▶ _Goal_: Reproduce the following lines word for word across all of the material, omitting the pictures from your answer.

Entries for locating text and elements
------------------------
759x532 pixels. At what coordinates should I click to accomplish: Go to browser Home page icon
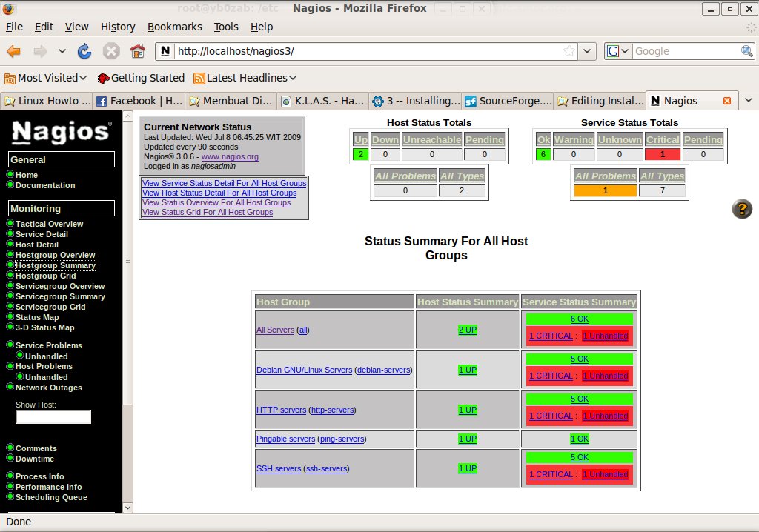click(x=137, y=51)
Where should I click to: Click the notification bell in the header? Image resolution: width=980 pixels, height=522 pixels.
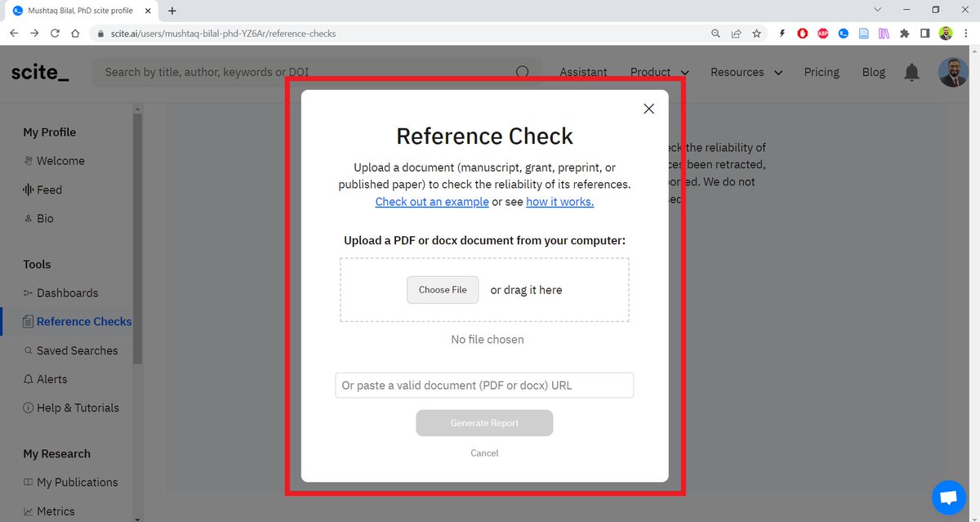click(x=911, y=72)
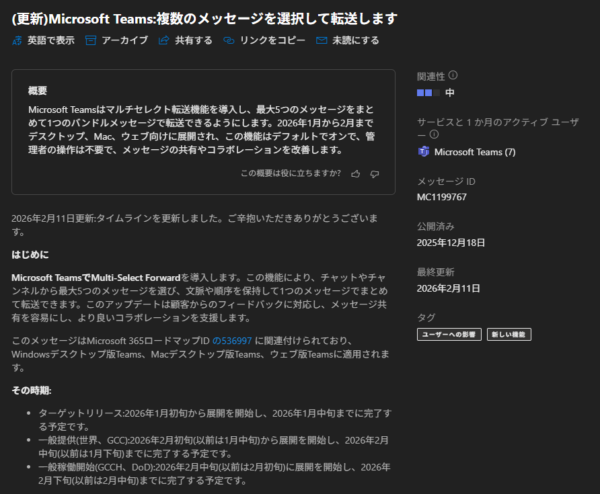Give the summary a thumbs up
The width and height of the screenshot is (600, 494).
356,173

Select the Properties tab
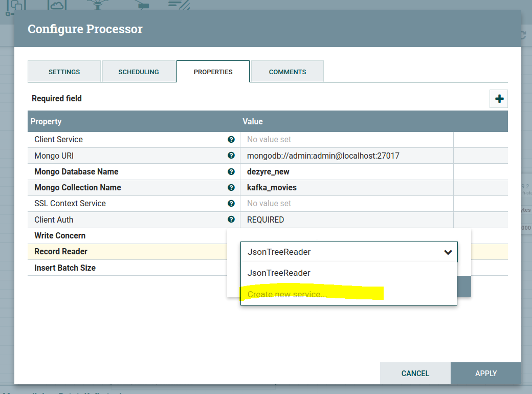pos(213,72)
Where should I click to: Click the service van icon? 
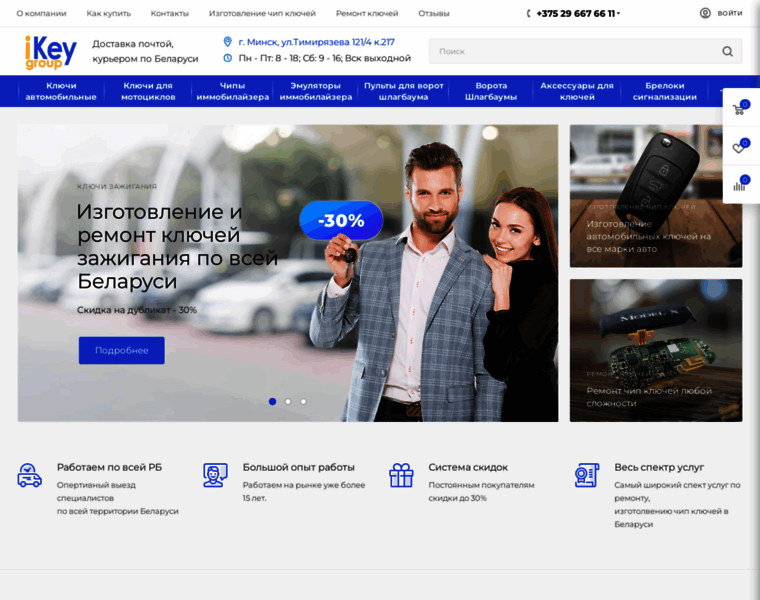(x=30, y=475)
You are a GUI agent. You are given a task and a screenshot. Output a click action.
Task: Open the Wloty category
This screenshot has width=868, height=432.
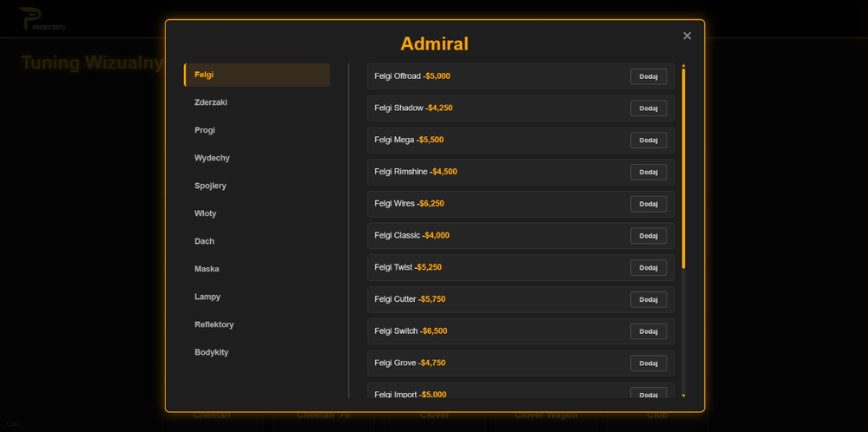pyautogui.click(x=257, y=213)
------------------------
▶ _Result below_:
759x532 pixels. At what coordinates should I click to accomplish: Go to browser Home page icon
click(x=137, y=51)
Where should I click to: Click the notification bell in the header? Image resolution: width=980 pixels, height=522 pixels.
click(x=911, y=72)
Give the summary a thumbs up
The width and height of the screenshot is (600, 494).
356,173

Select the Properties tab
pos(213,72)
Where should I click to: Click the service van icon? 
(x=30, y=475)
You are a GUI agent. You are given a task and a screenshot. Output a click action.
Task: Open the Wloty category
This screenshot has width=868, height=432.
pyautogui.click(x=257, y=213)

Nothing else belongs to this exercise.